▶ [Raw rows]:
--- Begin ---

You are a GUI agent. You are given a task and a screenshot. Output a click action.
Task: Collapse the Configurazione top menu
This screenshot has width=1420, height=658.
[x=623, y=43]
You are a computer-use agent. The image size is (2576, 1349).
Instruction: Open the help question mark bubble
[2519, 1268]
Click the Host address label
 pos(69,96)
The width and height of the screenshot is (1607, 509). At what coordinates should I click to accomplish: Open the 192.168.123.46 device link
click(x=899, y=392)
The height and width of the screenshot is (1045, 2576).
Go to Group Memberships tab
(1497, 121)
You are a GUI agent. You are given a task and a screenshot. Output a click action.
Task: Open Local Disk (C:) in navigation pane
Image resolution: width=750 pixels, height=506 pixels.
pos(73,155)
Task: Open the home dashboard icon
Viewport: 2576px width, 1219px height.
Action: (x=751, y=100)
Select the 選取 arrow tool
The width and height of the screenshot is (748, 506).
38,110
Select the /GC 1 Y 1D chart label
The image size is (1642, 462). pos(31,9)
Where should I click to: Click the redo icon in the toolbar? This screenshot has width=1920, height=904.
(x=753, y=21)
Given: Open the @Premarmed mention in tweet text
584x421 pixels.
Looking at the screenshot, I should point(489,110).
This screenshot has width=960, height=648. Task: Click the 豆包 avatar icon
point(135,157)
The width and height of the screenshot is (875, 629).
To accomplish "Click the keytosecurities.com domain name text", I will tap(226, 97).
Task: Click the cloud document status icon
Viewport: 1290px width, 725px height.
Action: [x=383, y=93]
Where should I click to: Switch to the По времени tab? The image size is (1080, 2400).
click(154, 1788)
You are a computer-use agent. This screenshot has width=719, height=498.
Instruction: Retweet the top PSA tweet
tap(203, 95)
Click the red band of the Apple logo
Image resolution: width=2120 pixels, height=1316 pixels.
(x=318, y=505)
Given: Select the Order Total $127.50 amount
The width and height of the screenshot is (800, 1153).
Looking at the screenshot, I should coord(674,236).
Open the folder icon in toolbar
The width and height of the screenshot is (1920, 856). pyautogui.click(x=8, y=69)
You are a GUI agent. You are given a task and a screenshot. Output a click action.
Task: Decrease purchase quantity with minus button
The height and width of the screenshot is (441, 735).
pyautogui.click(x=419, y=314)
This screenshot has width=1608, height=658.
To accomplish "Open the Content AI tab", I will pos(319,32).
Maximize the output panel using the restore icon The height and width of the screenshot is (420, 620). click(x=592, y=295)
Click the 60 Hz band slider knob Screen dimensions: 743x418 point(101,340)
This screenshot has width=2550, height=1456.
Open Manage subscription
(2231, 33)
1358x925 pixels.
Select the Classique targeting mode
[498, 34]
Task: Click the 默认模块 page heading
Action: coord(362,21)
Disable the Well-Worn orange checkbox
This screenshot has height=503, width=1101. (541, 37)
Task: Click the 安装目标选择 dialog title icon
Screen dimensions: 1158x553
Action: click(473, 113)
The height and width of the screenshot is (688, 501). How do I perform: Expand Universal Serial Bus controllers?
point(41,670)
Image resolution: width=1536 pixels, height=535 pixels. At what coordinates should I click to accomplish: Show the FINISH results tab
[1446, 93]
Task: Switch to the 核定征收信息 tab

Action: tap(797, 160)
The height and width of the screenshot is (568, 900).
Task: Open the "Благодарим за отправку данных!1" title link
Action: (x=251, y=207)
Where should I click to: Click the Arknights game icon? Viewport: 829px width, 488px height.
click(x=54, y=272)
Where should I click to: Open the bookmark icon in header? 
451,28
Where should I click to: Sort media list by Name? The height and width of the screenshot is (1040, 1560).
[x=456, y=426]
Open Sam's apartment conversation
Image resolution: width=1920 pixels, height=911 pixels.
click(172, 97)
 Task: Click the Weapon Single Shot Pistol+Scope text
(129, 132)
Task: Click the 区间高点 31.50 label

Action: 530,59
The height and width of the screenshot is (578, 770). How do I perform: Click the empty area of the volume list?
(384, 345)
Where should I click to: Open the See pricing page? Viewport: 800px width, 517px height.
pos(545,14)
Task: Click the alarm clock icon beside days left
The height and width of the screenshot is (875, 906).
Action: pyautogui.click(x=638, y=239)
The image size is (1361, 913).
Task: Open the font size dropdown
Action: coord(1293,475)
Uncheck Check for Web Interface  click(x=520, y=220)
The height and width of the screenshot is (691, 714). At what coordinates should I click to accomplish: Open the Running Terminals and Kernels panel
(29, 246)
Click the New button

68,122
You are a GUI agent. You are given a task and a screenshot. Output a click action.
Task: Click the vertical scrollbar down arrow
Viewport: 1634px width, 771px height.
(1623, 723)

--- End ---

Copy out word for word the rows starting at the one containing "Given: Select the Order Total $127.50 amount" and ending at the one containing "The width and height of the screenshot is (1920, 856).", both ends included.

▶ [Correct output]:
Given: Select the Order Total $127.50 amount
The width and height of the screenshot is (800, 1153).
Looking at the screenshot, I should coord(674,236).
Open the folder icon in toolbar
The width and height of the screenshot is (1920, 856). pyautogui.click(x=8, y=69)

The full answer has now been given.